[Write-Up: How to Run Two or More Pods Within One GPU in a GKE Cluster]
This can be useful for those who need to run small models without consuming many resources, especially for beginners who are experimenting with their solutions.
To launch a k8s cluster in GCP, it's very convenient to use public modules available at: https://registry.terraform.io/modules/terraform-google-modules/kubernetes-engine/google/latest/submodules/beta-private-cluster-update-variant
Depending on your requirements, you can launch a cluster with public or private nodes, including adding a node pool with GPUs to the cluster."
{
name = "gpu"
machine_type = "g2-standard-8"
node_locations = "us-central1-a"
node_count = 0
total_min_count = 0
total_max_count = 0
auto_upgrade = true
autoscaling = false
spot = true
disk_type = "pd-ssd"
accelerator_count = 1
accelerator_type = "nvidia-l4"
enable_gcfs = true
}
However, within these modules, you won't be able to run multiple pods within a GPU node pool due to resource allocation limitations. By default, when adding a GPU node pool, you have:
nvidia.com/gpu: "1"
This means that we can allocate one GPU core to a single pod. We won't be able to run more than one pod within our node pool.

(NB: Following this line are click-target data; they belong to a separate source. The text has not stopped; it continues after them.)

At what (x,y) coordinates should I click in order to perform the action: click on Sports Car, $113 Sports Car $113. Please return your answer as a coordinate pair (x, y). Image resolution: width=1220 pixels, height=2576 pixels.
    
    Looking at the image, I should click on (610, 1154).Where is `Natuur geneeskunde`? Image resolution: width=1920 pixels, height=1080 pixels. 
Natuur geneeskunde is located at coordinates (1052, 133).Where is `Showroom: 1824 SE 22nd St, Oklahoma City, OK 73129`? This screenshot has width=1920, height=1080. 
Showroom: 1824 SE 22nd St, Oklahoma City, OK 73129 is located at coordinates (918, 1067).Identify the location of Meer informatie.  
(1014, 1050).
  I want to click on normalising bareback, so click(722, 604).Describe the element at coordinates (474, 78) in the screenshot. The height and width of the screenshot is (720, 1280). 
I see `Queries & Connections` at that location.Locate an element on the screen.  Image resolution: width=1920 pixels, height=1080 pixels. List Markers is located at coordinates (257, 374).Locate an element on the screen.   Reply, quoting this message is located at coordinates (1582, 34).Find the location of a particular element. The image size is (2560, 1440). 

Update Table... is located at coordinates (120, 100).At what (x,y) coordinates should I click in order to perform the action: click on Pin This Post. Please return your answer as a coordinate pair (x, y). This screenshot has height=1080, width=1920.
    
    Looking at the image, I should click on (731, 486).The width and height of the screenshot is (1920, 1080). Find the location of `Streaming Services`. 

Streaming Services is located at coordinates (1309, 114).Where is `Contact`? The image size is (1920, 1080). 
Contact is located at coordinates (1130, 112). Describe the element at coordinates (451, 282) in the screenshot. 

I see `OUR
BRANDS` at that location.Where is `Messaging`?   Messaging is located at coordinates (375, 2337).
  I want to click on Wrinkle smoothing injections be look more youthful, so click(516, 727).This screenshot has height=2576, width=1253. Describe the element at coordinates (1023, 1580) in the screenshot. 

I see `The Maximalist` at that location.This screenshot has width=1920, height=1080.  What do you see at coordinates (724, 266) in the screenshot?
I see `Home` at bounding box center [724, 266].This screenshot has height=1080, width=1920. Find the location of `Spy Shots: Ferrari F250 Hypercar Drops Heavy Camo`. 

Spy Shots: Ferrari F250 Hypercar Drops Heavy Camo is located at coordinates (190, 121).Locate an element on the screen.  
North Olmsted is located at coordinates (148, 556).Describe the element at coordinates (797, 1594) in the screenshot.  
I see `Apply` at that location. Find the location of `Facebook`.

But what to do if we need to run multiple pods? There is an option to use GPU time sharing: https://cloud.google.com/kubernetes-engine/docs/concepts/timesharing-gpus
Let's describe the node pool and add it to the cluster.
Create a file named gpu-time-sharing.tf and describe all the necessary input data. Here you can see an example how it looks like.
resource "google_container_node_pool" "gpu_time_sharing" {
name = "gpu-time-sharing"
cluster = "cluster-id"
project = "my-project-id"
location = "us-central1"
version = "1.27.3-gke.100"
node_locations = ["us-central1-b"]
autoscaling {
location_policy = "ANY"
total_max_node_count = "0"
total_min_node_count = "1"
}
management {
auto_upgrade = true
auto_repair = true
}
network_config {
create_pod_range = false
enable_private_nodes = true
pod_range = "kubernetes-pods-subnet-name"
}
node_config {
image_type = "COS_CONTAINERD"
machine_type = "g2-standard-8"
service_account = "cluster_service_account"
spot = true
local_ssd_count = 0
disk_size_gb = 200
disk_type = "pd-ssd"
logging_variant = null
oauth_scopes = [
"https://www.googleapis.com/auth/cloud-platform"
]
gcfs_config {
enabled = true
}
gvnic {
enabled = true
}
guest_accelerator {
type = "nvidia-l4"
count = 1
gpu_driver_installation_config {
gpu_driver_version = "LATEST"
}
gpu_sharing_config {
gpu_sharing_strategy = "TIME_SHARING"
max_shared_clients_per_gpu = 4
}
}
workload_metadata_config {
mode = "GCE_METADATA"
}
labels = {
cluster_name = local.name
purpose = "gpu-time-sharing"
node_pool = "gpu-time-sharing"
}
taint = [
{
key = "purpose"
value = "gpu-time-sharing"
effect = "NO_SCHEDULE"
},
{
effect = "NO_SCHEDULE"
key = "nvidia.com/gpu"
value = "present"
},
]
tags = ["gke-my-project-id-region",
"gke-my-project-id-region-gpu-time-sharing"]
}
timeouts {
create = "30m"
update = "20m"
}
}
Note: Make sure to adjust the input data according to your requirements.
Let's focus on the most critical part:
guest_accelerator {
type = "nvidia-l4"
count = 1
gpu_driver_installation_config {
gpu_driver_version = "LATEST"
}
gpu_sharing_config {
gpu_sharing_strategy = "TIME_SHARING"
max_shared_clients_per_gpu = 4
}
}
Here, it's described that we need to use the accelerator type 'nvidia-l4' with the driver version, in our case, 'latest'
. You can specify the driver version you require.
gpu_sharing_config {
gpu_sharing_strategy = "TIME_SHARING"
max_shared_clients_per_gpu = 4
}
And this block describes that we need to split the GPU into 4 partitions.
After applying, we obtain a node pool with the ability to run four pods with GPU allocation.
To launch our pod, we need to specify the resources, node selector, and toleration for it:
resources:
limits:
cpu: 2
memory: 8Gi
nvidia.com/gpu: "1"
requests:
cpu: 2
nvidia.com/gpu: "1"
memory: 8Gi
nodeSelector:
purpose: gpu-time-sharing
tolerations:
- effect: NoSchedule
key: purpose
operator: Equal
value: gpu-time-sharing
- effect: NoSchedule
key: nvidia.com/gpu
operator: Equal
value: present
In conclusion, this setup allowing the efficient utilization of resources within the GPU node pool, this approach caters to the needs of individuals experimenting with various solutions while minimizing resource allocation.